Basterebbe fare solo ciò che è giusto e necessario, come si fa normalmente in paesi che si considerano democratici e civili. Succede in altre parti d’Europa, dove la presenza di complessi industriali in generale e siderurgici in particolare è ben più pesante, che gli studi sugli impatti sanitari ed ambientali vengano commissionati e portati avanti dalle agenzie ambientali pubbliche e non dai magistrati, che i risultati producano piani d’azione per rispettare delle leggi obiettivo ambientali europee ed essere pronti a rispettarle dal primo giorno in cui queste entrano in vigore, che si costringano le aziende a prendere tutti i provvedimenti susseguenti, anche quelli più drastici, a prescindere dagli investimenti necessari allo scopo. Tutto questo è successo in Germania tra il 2000 e il 2004, nel Nord Reno-Westfalia.
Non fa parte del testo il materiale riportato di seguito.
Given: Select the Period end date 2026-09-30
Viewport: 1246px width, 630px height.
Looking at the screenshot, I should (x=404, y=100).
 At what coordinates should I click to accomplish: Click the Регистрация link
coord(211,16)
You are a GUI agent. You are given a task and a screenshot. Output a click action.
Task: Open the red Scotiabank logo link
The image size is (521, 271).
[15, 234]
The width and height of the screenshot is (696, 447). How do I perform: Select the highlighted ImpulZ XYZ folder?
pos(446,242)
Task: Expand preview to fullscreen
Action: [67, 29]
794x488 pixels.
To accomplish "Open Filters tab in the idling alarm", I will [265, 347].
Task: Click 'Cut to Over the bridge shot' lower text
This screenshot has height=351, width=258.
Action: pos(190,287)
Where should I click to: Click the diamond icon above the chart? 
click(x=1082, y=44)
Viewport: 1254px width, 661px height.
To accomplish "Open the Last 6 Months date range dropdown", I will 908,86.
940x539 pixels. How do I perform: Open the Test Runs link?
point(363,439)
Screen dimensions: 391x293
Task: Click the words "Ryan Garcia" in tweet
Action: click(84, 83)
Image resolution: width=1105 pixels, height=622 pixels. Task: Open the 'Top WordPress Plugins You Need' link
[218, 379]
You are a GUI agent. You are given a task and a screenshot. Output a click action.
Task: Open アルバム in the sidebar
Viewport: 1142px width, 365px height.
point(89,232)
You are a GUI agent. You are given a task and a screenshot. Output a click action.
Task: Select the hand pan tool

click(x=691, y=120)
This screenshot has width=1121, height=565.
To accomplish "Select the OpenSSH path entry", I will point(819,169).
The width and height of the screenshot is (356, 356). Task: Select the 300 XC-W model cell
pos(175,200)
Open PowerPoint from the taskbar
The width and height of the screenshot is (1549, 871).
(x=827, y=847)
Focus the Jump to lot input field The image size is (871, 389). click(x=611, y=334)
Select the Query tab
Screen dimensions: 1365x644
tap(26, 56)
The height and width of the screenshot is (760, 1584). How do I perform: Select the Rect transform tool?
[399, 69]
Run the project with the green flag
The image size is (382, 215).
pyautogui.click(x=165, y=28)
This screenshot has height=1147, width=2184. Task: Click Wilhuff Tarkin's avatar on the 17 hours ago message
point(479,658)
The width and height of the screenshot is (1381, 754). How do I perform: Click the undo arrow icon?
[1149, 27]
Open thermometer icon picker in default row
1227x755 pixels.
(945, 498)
Per quello io come tanti altri miei compagni di lavoro, alla domanda che spesso noi stessi ci poniamo: “Lavorare in fabbrica significa difendere l’ILVA?” abbiamo iniziato a risponderci che noi non vogliamo difendere l’ILVA, che la magistratura fa bene ad andare avanti anche fino alle estreme conseguenze, che il problema esiste, è serio e va risolto, che un lavoro vero non provoca danno a se stesso e agli altri. Sulla nostra pelle stiamo acquisendo la consapevolezza per la quale difendiamo l’idea che è possibile produrre acciaio in impianti all’avanguardia dal punto di vista dell’impatto ambientale, perché saremo anche operai ma non ci sentiamo PIGS.